Both dogs gag on the cloth.

I usually end up with at least one bite mark where a dog has tried to pull away and my hand/finger got caught on a canine.

*How do you clean your Cockapoo's teeth? *I know I could take them to the vet to get a cleaning and that's in the future when I've saved up the small fortune to get it done.


----------



## lady amanda (Nov 26, 2010)

we have a chicken flavoured toothpaste, and a brush that goes on my finger, so I just have to rub it along her teeth, the trick is managing to rub it without her licking all of the yummy toothpaste off first.


----------



## alvinsimon (Feb 22, 2012)

*Tried the finger brush*

Alvin chokes on the finger brush because his mouth's so small.

It sorta works with Simon.

I wonder if my hands are too big. They gag a lot. It must be me.

Are there videos of dog teeth brushing? Will check youtube.


----------



## lady amanda (Nov 26, 2010)

Are you able to at least do the outside by lifting their lips?


----------



## MillieDog (Jun 1, 2011)

How about a raw bone, isn't that supposed to clean their teeth?


----------



## JoJo (Mar 2, 2011)

I always check my dogs teeth .. but I think due to lots of natural treats they are in very good condition ... pigs ears, bones etc.

At approx 6pm I gave them an empty hoove each .. which will last ages  

http://www.pawstrading.co.uk/natural-dog-treats-empty-hooves-4-101530-or-60-1470-p.asp


----------



## alvinsimon (Feb 22, 2012)

*outside teeth*



lady amanda said:


> Are you able to at least do the outside by lifting their lips?


yes - that's seems to be the easy part!


----------



## 2ndhandgal (Aug 29, 2011)

I am just starting this process with Molly using Logic gel as it is meant to be effective even if it does not get on all the surfaces. 

As we are just starting I am doing the outsides only and for very short times so she can start to get used to it and is not worried.

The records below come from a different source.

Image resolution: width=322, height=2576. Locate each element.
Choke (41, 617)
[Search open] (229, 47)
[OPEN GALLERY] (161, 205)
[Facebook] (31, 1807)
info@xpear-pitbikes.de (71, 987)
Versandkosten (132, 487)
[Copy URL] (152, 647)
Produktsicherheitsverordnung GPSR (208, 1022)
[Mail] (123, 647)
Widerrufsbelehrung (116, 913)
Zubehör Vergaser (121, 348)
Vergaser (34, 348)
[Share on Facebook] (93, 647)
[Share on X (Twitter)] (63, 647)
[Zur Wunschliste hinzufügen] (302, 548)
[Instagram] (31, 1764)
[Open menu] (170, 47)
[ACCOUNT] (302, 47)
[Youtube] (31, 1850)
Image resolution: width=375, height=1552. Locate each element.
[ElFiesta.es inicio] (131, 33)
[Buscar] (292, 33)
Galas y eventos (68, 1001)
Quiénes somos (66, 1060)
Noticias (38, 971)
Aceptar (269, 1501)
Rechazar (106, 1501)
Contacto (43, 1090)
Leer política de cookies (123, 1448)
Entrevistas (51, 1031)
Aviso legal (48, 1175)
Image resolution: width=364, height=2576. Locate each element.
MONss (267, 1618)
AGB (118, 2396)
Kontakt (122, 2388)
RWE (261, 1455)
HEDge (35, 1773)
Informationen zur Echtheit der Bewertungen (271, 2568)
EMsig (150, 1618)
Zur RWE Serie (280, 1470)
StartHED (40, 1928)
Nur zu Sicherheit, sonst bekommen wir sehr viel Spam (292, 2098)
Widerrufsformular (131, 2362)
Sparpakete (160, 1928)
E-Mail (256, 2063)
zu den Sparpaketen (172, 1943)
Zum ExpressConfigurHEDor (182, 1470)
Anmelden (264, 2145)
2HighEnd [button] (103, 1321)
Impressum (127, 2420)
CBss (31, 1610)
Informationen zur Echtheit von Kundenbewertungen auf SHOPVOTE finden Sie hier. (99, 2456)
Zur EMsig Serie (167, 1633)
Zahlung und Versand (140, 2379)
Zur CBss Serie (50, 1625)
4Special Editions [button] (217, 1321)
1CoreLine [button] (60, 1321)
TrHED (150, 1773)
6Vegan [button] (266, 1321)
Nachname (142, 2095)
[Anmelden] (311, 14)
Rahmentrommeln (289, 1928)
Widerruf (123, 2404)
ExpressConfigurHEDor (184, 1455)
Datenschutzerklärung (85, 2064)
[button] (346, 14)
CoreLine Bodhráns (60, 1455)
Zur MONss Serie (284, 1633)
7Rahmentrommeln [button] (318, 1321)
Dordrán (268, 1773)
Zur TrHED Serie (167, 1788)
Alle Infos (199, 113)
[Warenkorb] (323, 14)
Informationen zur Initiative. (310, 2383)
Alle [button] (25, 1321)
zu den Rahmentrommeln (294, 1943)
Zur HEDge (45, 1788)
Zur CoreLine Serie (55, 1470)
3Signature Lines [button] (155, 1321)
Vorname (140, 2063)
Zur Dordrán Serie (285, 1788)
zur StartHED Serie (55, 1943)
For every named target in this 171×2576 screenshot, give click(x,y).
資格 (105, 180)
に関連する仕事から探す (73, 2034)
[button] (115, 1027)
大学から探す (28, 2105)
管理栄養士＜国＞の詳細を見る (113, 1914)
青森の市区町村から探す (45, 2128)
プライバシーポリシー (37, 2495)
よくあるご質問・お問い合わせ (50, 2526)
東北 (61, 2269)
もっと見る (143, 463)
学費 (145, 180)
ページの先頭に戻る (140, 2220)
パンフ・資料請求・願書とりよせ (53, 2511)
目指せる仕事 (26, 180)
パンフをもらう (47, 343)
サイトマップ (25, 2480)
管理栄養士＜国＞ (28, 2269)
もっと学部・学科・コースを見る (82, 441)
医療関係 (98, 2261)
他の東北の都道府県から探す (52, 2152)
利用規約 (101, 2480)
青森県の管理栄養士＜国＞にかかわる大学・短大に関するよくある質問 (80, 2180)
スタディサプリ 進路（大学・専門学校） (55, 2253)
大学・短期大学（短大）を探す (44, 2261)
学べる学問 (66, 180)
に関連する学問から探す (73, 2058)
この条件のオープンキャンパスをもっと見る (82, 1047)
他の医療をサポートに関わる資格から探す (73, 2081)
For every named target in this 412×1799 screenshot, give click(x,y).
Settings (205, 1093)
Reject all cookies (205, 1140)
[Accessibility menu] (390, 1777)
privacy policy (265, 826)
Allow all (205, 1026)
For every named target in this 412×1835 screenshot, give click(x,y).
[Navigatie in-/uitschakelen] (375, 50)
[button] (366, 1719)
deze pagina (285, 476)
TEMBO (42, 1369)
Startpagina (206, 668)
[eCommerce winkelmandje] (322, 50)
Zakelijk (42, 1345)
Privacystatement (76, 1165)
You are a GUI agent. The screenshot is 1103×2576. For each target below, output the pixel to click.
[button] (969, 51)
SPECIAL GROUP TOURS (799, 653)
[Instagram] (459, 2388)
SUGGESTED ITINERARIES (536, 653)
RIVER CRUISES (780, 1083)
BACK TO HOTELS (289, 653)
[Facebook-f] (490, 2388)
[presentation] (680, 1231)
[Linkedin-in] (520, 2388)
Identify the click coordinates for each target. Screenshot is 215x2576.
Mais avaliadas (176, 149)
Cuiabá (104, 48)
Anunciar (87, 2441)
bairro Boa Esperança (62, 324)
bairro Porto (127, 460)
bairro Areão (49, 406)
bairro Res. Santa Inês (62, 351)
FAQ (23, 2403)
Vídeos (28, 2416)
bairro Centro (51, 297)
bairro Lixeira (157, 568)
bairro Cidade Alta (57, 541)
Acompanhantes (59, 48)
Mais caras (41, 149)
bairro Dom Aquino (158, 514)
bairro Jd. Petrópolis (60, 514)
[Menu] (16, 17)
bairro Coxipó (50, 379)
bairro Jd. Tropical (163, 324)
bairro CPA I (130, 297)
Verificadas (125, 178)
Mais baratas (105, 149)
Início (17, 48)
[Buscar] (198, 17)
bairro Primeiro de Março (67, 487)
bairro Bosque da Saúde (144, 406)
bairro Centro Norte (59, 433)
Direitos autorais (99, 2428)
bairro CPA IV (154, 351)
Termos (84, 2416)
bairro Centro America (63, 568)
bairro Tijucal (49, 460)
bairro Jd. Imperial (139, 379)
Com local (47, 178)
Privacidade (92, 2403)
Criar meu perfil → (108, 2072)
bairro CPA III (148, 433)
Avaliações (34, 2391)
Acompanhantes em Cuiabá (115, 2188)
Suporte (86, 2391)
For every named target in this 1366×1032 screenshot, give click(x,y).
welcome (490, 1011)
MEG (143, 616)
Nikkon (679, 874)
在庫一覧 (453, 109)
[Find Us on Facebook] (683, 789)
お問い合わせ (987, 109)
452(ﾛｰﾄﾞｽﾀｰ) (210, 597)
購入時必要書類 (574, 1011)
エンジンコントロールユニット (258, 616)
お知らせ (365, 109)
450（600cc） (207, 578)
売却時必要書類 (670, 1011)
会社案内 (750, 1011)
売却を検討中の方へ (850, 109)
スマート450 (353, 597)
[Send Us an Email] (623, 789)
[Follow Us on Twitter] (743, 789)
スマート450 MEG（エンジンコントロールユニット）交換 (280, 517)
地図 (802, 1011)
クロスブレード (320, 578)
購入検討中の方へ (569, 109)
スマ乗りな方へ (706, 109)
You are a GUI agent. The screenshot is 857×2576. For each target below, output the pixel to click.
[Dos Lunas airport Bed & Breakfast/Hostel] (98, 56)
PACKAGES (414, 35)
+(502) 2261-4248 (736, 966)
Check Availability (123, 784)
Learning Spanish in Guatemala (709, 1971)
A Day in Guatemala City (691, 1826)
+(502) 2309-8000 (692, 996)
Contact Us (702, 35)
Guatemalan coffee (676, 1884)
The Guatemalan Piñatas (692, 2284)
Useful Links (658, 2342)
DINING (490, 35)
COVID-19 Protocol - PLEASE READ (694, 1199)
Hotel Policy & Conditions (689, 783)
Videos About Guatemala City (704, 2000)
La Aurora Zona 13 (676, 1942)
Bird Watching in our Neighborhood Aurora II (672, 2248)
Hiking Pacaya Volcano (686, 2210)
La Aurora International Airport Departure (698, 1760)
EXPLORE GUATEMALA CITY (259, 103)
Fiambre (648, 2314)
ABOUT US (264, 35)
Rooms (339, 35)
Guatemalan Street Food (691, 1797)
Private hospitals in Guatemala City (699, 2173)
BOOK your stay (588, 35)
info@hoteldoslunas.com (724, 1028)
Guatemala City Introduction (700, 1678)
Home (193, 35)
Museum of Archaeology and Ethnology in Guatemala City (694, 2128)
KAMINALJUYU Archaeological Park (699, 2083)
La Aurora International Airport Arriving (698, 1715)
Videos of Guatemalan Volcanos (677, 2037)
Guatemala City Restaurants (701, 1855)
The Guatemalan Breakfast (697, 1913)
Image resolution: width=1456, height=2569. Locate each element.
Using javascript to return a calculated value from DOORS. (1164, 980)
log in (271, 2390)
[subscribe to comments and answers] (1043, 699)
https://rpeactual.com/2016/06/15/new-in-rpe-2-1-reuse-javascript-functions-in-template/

If your dogs are resisting and gagging on the cloth I would say you are going far too fast and being too rough and need to slow things down. If you can't do inside surfaces without the dogs resisting or gagging then don't do them - really not worth damaging your relationship for in my opinion.


----------



## Anna (Dec 6, 2011)

JoJo said:


> I always check my dogs teeth .. but I think due to lots of natural treats they are in very good condition ... pigs ears, bones etc.
> 
> At approx 6pm I gave them an empty hoove each .. which will last ages
> 
> http://www.pawstrading.co.uk/natural-dog-treats-empty-hooves-4-101530-or-60-1470-p.asp


Thanks Jojo,

Just ordered some of these


----------



## puppylove (Jul 25, 2011)

I use a product called Plaque Off and I think it really works. I also used it on my two cockers who died last year and Amber only ever had one dental from the vet. You can also buy it for humans and I have used it myself. Worth a try to see what you think.


----------



## alvinsimon (Feb 22, 2012)

*Thanks*



puppylove said:


> I use a product called Plaque Off and I think it really works. I also used it on my two cockers who died last year and Amber only ever had one dental from the vet. You can also buy it for humans and I have used it myself. Worth a try to see what you think.


I wil research this product. Do you brush it on?


----------



## janee (Mar 25, 2012)

I'm trying a gel that you just rub on their teeth but my 2 don't like the taste and seem to be able to flick it out of their mouths all over me.


----------



## wilfiboy (Sep 18, 2010)

Theres a plaque off seaweed powder just put a scoop on the food daily also I've seen ttropiclean do a solution that you put on the teeth to "dissolve" plaque and I assume prevent build up. Both available at pets at home x


----------